Jouw opdrachten ▸
1) Beantwoord deze vragen over de tekst over de Spaanse meldplicht:
(a) Op welke datum deed het Hof van Justitie uitspraak en onder welk zaaknummer?
(b) Voor de bestrijding van welke twee zaken moeten de kredietinstellingen gegevens verstrekken?
(c) Bij gebreke waarvan is de regeling volgens de tekst een evenredige maatregel?
2) Schrijf de tekst over de Spaanse meldplicht verder, te beginnen na de laatste zin.

:: Gegeven tekst ::

EU-Hof billijkt Spaanse meldplicht financiële transacties door buitenlandse instellingen

Hof van Justitie 25 april 2013, C-212/11 (Jyske Bank Gibraltar)

Essentie

Het Unierecht verzet zich niet tegen de Spaanse regeling volgens welke kredietinstellingen die in Spanje actief zijn zonder er gevestigd te zijn, de voor de bestrijding van het witwassen en de financiering van terrorisme noodzakelijke gegevens rechtstreeks aan de Spaanse autoriteiten moeten verstrekken.

Bij gebreke van een doeltreffend mechanisme ter verzekering van een volledige samenwerking tussen de lidstaten dat de mogelijkheid biedt deze misdrijven doeltreffend te bestrijden, is deze regeling een evenredige maatregel.

:::
:: Gegevens ::

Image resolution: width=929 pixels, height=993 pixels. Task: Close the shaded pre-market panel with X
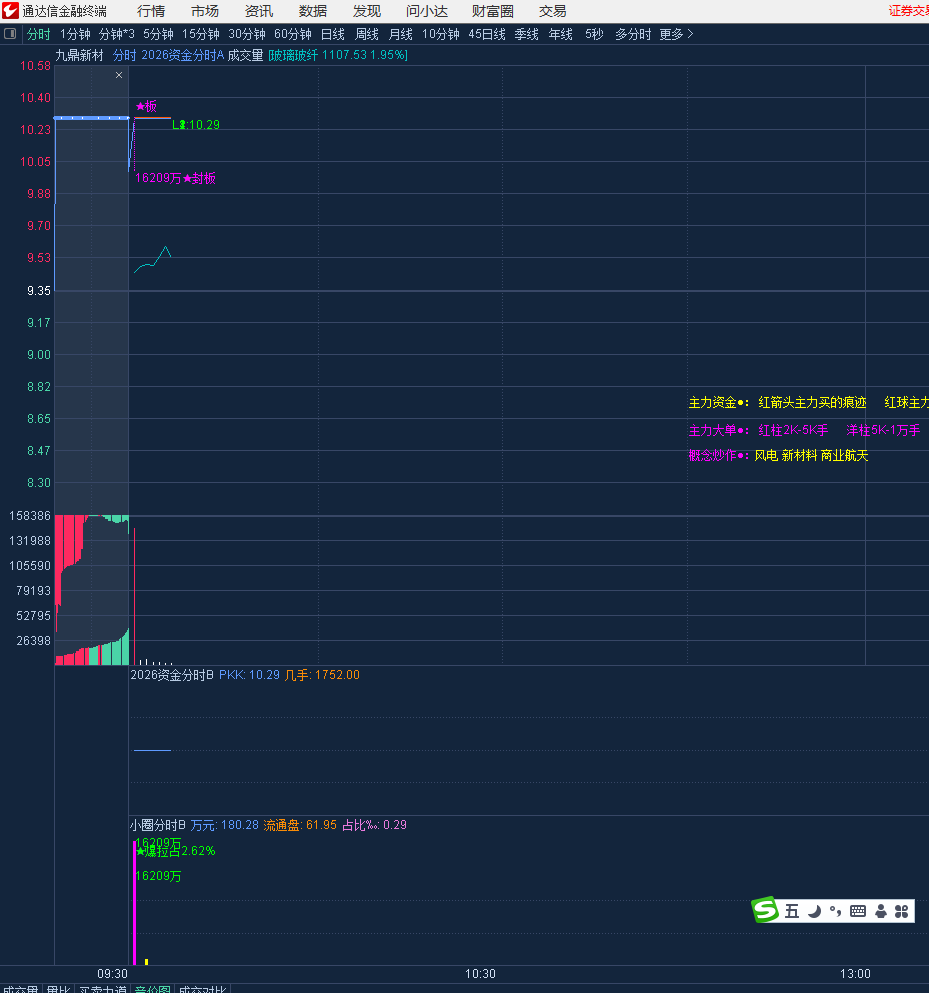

:::
:: Gegevens ::

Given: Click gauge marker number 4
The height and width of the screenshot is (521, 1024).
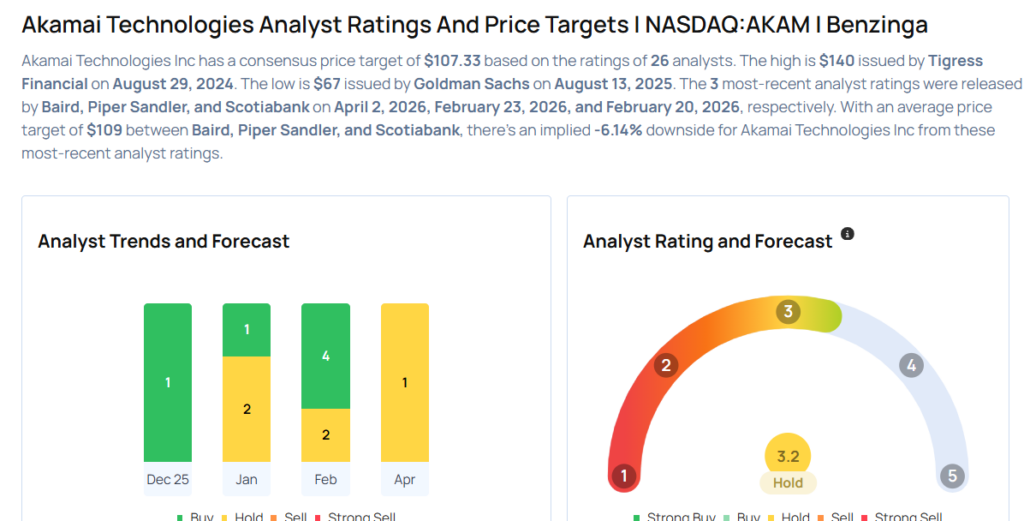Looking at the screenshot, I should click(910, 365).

:::

Antwoorden ▸
1)
(a) Op 25 april 2013, in zaak C-212/11.
(b) Het witwassen en de financiering van terrorisme.
(c) Bij gebreke van een doeltreffend mechanisme ter verzekering van een volledige samenwerking tussen de lidstaten dat de mogelijkheid biedt deze misdrijven doeltreffend te bestrijden.

2)
Achtergrond

De richtlijn tot voorkoming van het gebruik van het financiële stelsel voor het witwassen van geld en de financiering van terrorisme legt bepaalde informatieverplichtingen op, met name aan kredietinstellingen. Daartoe eist zij dat elke lidstaat een centrale financiële-inlichtingeneenheid (FIE) opricht, die verantwoordelijk is voor het ontvangen, opvragen, analyseren en verspreiden onder de bevoegde autoriteiten van informatie die betrekking heeft op vermoedelijke gevallen van witwassen van geld of van financiering van terrorisme. De richtlijn bepaalt dat deze informatie wordt verstrekt aan de FIE van de lidstaat op het grondgebied waarvan de instelling zich bevindt.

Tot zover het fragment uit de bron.